Auto manufacturer Hyundai, which has in recent years increased its dependence on China to supply auto parts to its manufacturing hub in South Korea signalled this week that there might be delays in getting specific parts from Chinese factories. South Korea — a major electronics parts manufacturer itself — saw a surge in coronavirus cases over the weekend, complicating supply chain issues further.
Paul Ashworth, chief North American economist, Capital Economics
“It takes somewhere between two and four weeks for a cargo container to travel from China to the U.S. and certainly, it is a full month by the time you unload the cargo and get it to go where you want. We’re in the fourth week of the Chinese shutdown, so, soon, you’re going to start seeing how severe the supply chain disruption could be for North American companies,” said Paul Ashworth, chief North American economist at Capital Economics.
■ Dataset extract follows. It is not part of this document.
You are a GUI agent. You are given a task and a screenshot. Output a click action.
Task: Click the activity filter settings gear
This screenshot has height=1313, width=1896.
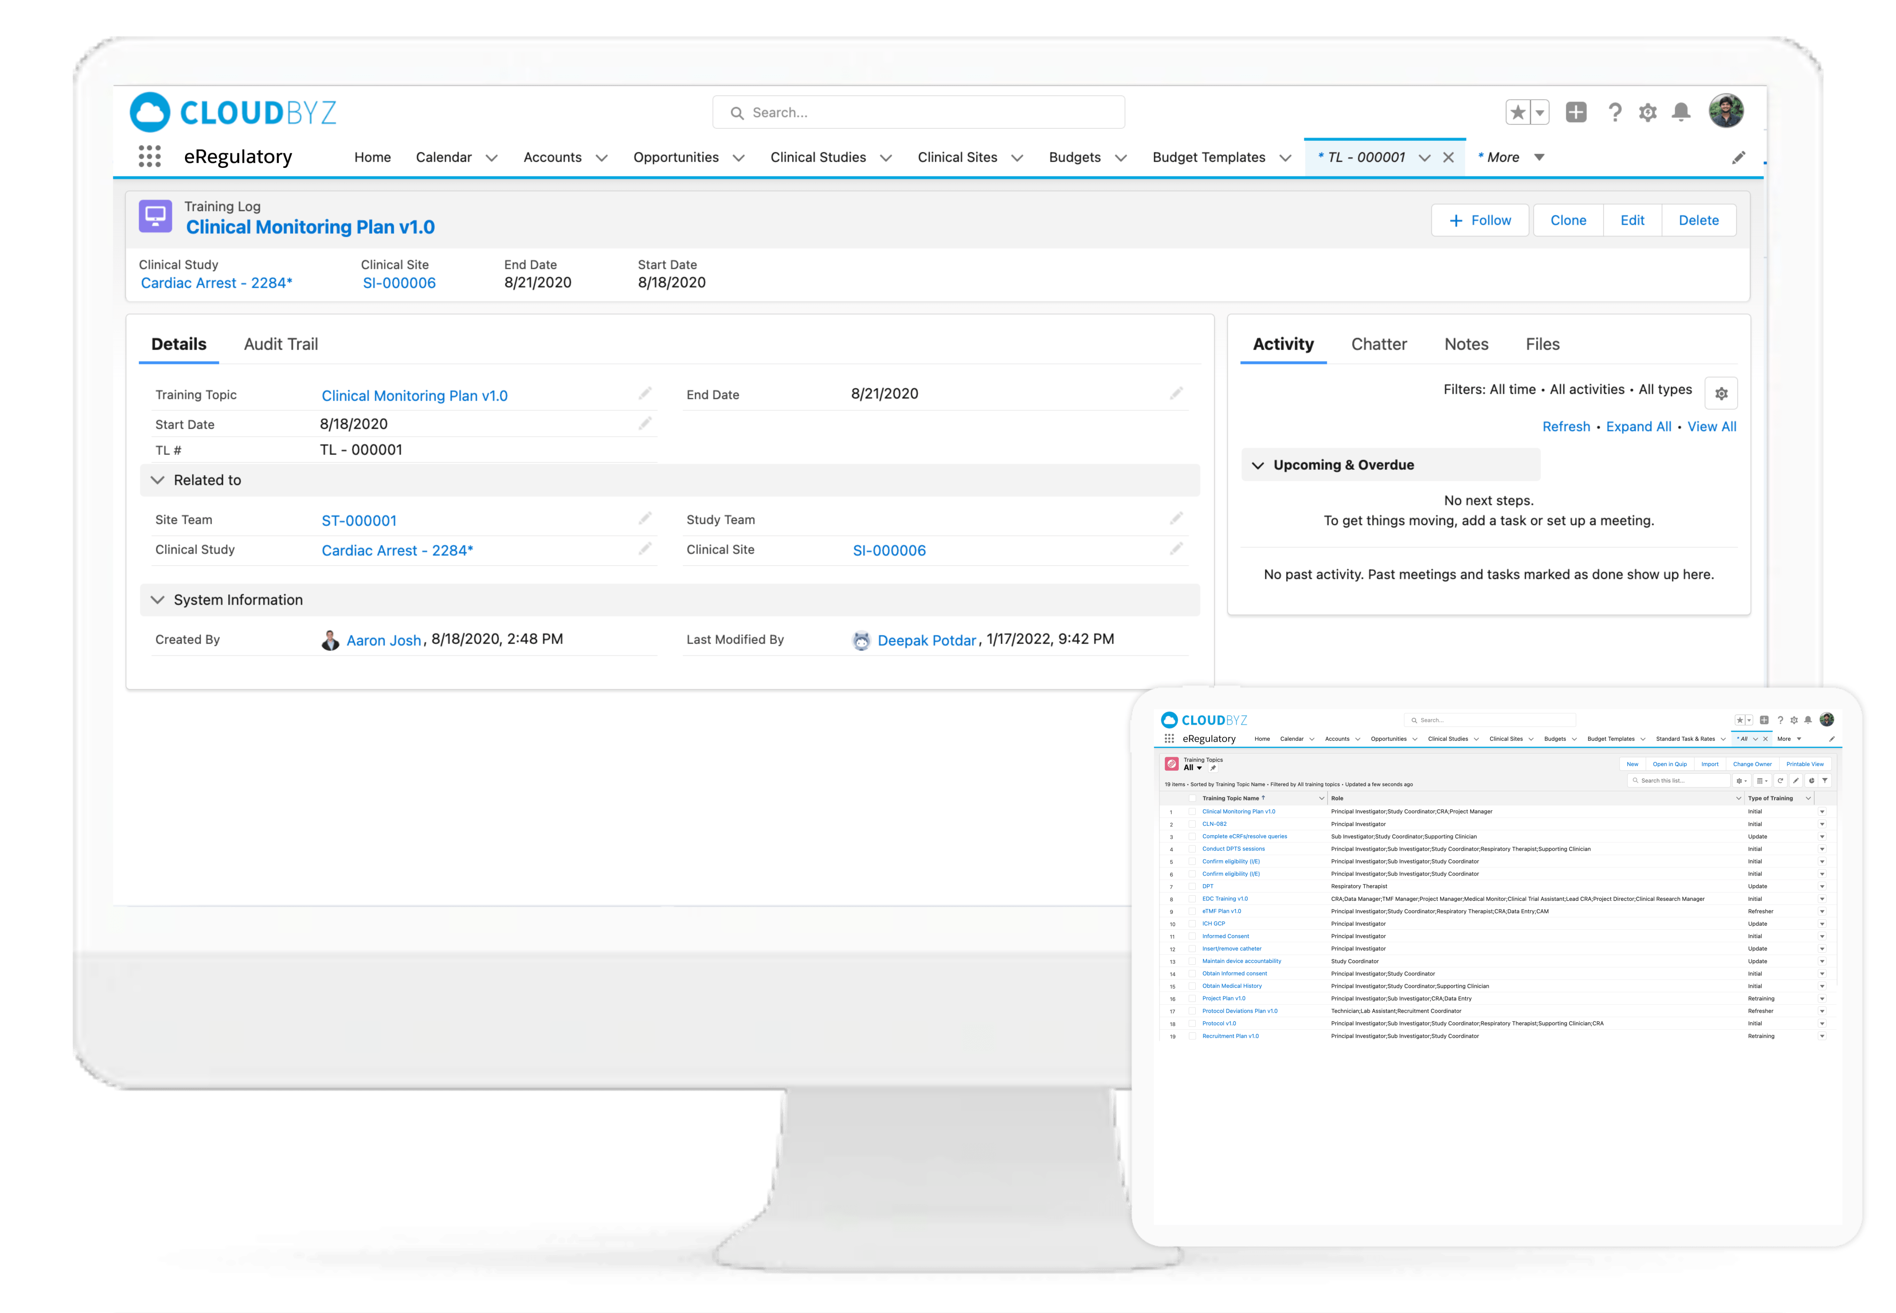[1721, 393]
“It is the indirect effect through the supply chain of goods and commodities that will adversely impact our economy,” Alexander said. “If there is a product our importers are trying to sell in the domestic market and the shipments aren’t arriving, that creates major inventory challenges,” he added.
For example, says Alexander, a Canadian company selling inputs to an American business could be affected if demand from that U.S. business declines.
“This is exactly what we saw in the U.S.-China trade war. Tariffs on Chinese goods did not just impact Chinese businesses, they had a ripple effect on Canada,” he said.
According to Ashworth, it is still too early for the coronavirus effect to show up in North American economic data, but a recent survey conducted by Capital Economics in mid-February indicated there had been no impact yet on U.S. consumer confidence.
So far, the economic impact of coronavirus has been seen most significantly in the commodity sector, given that China is a massive importer of raw materials and that the price of commodities are set in world markets. Oil prices, for instance, have fallen by almost five per cent since the virus emerged, to US$51 per barrel as of Wednesday.
The potential reduction in Chinese demand for luxury goods has sent some retail stocks such as Canada Goose into a tailspin but economists are not particularly concerned, considering that Canadian exports to China are just 1.6 per cent of overall GDP. U.S. exports to China are just 0.7 per cent.
Ashworth believes that even if China was, hypothetically, “permanently closed for business,” the impact, because of the missing Chinese demand, would be low. “I’m more worried about two other things — supply chain disruptions in the next month or two months if the Chinese economy remains closed, and if this becomes a pandemic in America or Canada and affects local consumer demand for goods,” he said.
Global markets stabilized Wednesday after a two-day plunge on news that the virus had rapidly spread outside Chinese borders, to 37 countries including Italy, Germany and Iran, creating fears of a pandemic.
The U.S. Centers for Disease Control and Prevention warned Tuesday that American “businesses, communities and hospitals” should begin preparing for the possible spread of the virus, even though there are only 57 infections in the U.S. currently.
“If the containment in China works, and we see fewer cases in China,” Alexander said, “then we could likely see a rebound in economic activity in April. At the moment, it looks like this will be at least twice the economic impact that SARS was 17 years ago … the weight of the Chinese economy on Canada is four times what it was then.”
Opher Baron, a supply chain expert at the Rotman School of Management, believes that the growth of China’s own domestic market could create an additional backlog for international customers, as much of the post-coronavirus production might first go to Chinese consumers before being shipped internationally.
“They might say, we’re going to use just half of our capacity to reduce international backlog, and the rest we’ll use here,” he said.
“This (coronavirus) is a very significant problem. Think about it: one-third of the world’s manufacturing capacity was idling for weeks and is still idling. That’s a big deal.”